• **What is expected**: How many rows below contain the string "agent"? Reply with the number alone.

• **Record list**:
-.-.-

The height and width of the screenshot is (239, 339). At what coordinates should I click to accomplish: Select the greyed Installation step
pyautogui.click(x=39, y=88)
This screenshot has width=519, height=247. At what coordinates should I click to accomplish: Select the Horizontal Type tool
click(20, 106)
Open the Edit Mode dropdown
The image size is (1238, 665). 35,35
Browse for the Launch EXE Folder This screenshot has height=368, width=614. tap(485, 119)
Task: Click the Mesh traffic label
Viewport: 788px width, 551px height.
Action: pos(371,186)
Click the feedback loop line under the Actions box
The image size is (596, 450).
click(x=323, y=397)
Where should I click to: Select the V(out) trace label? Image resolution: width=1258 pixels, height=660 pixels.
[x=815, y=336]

-.-.-

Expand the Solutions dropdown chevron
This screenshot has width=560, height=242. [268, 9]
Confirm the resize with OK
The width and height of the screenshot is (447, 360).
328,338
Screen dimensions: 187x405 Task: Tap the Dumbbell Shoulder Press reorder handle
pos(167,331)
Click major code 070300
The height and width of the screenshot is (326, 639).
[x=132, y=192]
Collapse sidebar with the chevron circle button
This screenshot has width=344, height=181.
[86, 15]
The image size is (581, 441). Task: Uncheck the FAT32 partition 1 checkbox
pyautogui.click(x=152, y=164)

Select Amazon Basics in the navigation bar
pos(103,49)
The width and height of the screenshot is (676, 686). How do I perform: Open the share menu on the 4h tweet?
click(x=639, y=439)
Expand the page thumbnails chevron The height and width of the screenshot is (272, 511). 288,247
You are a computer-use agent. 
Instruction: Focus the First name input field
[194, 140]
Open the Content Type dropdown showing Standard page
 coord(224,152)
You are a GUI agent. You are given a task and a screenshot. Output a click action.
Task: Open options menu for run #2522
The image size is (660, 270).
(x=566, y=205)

-.-.-

• **Final answer**: 2